What you should do: Within the records below, filter for lines carrying the word "info" and copy them.

BEGIN Entries supplied

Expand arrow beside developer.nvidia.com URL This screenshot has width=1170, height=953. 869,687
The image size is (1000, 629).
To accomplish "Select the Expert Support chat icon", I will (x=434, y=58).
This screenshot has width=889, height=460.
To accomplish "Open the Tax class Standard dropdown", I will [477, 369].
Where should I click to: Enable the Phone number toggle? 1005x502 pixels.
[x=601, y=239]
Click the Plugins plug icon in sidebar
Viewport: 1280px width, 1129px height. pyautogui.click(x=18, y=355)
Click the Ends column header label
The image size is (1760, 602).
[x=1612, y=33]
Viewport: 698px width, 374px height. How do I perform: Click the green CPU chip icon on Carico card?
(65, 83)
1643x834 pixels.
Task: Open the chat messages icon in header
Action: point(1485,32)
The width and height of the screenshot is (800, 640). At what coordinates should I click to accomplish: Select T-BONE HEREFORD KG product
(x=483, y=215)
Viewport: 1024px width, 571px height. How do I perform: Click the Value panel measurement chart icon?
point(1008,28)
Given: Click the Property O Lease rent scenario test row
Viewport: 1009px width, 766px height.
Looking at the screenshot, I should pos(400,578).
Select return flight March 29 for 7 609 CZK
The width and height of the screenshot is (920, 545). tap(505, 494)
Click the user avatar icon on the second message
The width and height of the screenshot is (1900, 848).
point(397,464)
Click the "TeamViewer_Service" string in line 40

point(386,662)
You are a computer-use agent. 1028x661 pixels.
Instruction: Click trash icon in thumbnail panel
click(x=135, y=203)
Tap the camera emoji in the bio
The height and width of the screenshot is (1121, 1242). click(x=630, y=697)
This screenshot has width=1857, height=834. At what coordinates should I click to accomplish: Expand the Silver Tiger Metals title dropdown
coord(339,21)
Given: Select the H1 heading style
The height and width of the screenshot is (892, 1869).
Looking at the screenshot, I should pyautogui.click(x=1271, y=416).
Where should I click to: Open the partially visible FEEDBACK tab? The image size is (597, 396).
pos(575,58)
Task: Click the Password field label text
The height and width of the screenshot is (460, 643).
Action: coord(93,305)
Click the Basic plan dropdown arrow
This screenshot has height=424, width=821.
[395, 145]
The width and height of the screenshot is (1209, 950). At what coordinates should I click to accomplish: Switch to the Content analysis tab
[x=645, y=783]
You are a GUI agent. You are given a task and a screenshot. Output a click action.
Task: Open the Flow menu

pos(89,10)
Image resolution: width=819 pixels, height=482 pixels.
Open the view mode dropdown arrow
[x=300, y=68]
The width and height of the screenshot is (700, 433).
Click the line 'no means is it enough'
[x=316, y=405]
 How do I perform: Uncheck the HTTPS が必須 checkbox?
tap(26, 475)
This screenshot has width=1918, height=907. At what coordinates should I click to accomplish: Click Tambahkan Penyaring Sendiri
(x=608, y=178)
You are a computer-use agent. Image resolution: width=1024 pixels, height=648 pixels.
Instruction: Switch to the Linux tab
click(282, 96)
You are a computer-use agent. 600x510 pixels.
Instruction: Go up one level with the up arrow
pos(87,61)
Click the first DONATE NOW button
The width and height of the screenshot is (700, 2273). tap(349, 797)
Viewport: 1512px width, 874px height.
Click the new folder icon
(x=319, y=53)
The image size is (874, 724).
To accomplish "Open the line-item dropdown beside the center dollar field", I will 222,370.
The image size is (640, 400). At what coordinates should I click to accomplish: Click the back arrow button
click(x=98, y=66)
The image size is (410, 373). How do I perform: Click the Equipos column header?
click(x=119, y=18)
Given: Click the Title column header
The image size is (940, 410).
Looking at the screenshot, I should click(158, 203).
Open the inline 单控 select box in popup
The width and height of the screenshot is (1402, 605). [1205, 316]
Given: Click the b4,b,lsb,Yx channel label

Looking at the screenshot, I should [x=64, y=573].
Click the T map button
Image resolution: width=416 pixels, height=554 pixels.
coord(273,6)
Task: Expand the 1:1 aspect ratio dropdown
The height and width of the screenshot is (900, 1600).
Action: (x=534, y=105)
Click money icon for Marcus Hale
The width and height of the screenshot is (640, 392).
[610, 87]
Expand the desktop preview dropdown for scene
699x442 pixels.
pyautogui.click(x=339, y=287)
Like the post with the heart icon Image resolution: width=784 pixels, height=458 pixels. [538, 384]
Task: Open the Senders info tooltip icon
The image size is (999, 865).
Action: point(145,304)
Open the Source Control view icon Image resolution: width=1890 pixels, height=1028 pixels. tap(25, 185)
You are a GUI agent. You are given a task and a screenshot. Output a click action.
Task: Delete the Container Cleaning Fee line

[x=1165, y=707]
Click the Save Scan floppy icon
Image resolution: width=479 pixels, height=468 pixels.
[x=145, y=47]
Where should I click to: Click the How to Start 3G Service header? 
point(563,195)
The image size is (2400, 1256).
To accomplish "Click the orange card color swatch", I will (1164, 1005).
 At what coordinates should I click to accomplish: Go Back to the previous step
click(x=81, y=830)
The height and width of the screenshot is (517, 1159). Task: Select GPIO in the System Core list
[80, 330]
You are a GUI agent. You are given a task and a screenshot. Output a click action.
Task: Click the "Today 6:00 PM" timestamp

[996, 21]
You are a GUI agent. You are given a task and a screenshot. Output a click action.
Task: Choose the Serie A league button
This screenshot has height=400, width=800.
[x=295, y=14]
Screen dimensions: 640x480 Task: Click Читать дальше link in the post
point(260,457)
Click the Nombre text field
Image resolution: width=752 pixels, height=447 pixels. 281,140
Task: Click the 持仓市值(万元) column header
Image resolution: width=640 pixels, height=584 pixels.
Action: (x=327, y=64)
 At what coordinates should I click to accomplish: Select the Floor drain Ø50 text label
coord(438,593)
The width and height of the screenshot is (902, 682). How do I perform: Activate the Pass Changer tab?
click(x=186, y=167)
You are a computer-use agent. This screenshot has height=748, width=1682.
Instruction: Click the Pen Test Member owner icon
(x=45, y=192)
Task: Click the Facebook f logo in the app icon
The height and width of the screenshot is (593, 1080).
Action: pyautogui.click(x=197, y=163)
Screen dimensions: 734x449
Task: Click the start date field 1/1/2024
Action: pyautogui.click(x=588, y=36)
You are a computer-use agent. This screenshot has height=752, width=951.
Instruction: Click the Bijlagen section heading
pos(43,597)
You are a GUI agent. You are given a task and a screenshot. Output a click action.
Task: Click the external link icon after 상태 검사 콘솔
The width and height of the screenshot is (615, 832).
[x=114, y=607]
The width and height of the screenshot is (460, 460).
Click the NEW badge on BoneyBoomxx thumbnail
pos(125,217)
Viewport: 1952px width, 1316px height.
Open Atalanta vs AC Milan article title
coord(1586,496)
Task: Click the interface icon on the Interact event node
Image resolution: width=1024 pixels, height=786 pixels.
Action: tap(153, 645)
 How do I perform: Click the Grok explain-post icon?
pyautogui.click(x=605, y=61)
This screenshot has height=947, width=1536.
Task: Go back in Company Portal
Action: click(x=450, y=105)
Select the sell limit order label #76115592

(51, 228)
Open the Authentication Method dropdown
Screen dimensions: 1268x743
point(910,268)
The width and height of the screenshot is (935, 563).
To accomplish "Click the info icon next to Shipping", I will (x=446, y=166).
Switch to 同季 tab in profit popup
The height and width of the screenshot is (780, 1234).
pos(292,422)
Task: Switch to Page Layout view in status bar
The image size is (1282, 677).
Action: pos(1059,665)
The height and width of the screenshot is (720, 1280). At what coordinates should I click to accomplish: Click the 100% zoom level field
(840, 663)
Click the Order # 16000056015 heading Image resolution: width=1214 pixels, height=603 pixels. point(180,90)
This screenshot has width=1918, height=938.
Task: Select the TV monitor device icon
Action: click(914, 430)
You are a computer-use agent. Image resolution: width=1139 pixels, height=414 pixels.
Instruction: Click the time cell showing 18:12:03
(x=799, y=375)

END Entries supplied

Completed exercise:
Task: Open the Senders info tooltip icon
To accomplish "Click the info icon next to Shipping", I will (x=446, y=166).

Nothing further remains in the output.